### [Fragmento del documento]
En el fondo agradece uno que programen en televisión los partidos de fútbol de seguimiento multitudinario. Eso deja el campo libre a quienes huimos del deporte: los teatros y los cines están vacíos y es el momento de aprovechar la coyuntura. Un poco antes de comenzar el partido del lunes por la noche, acudo a un cine. Elijo un documental del alemán Werner Herzog, un hombre que sobrevivió a las manías y a la enajenación mental de su colega, enemigo y actor fetiche Klaus Kinski. Se titula “Grizzly Man” y cuenta una historia real (no me equivoco al calificar de “historia real” lo que narran en un documental, pues existen los falsos documentales o documentales de ficción, como “Holocausto caníbal”, que en USA llaman “mockumentaries”). En la sala apenas hay un puñado de espectadores: alguna pareja, un tipo solitario y tres payasas que, a juzgar por sus risas cuando en pantalla no hay nada que provoque la risa, o bien se han equivocado de película o bien entraron fumadas. La ciudad posee un clima inquietante, especial, una atmósfera en la que se adivina la inquietud por el partido de marras; el personal se apresura a buscar un bar o a coger sitio para ver el fútbol en la calle, como luego comprobaremos.

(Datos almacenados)
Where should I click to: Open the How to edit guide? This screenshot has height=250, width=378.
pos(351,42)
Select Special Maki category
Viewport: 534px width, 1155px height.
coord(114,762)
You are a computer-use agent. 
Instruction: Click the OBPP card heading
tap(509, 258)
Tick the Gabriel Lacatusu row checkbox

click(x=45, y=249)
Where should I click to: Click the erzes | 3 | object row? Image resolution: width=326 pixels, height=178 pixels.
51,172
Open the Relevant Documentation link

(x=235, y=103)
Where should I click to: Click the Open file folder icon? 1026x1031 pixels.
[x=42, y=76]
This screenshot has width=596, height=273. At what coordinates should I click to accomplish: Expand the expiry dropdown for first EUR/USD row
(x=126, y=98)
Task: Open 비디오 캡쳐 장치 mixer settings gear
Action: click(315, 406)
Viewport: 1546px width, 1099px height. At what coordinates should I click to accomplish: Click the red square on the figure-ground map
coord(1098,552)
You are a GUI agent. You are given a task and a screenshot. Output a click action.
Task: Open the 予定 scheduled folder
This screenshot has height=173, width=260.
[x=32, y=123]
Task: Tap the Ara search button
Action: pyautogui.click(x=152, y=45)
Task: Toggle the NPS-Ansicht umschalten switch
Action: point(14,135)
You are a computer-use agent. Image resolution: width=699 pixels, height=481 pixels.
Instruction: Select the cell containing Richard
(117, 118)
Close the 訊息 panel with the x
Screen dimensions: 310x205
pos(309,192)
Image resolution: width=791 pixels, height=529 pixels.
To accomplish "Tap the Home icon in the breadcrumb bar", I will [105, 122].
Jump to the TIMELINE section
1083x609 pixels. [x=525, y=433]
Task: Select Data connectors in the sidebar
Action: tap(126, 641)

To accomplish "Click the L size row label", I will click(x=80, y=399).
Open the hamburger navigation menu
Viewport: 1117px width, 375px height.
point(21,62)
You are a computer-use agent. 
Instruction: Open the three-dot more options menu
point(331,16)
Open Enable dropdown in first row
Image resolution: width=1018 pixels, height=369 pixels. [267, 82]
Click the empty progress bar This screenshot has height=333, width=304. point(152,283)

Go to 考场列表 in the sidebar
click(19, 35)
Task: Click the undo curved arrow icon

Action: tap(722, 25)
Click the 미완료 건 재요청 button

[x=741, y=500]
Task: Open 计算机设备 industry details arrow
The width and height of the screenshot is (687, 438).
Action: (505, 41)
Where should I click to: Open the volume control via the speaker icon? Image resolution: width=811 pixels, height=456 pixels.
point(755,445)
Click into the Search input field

### [Enunciado del problema]
Traduce al inglés esta oración del texto sobre una ida al cine durante un partido de fútbol: «Un poco antes de comenzar el partido del lunes por la noche, acudo a un cine.» Para resolver el ejercicio no hace falta consultar los registros.

### [Respuesta del ejercicio]
Shortly before Monday night's match begins, I go to a movie theater.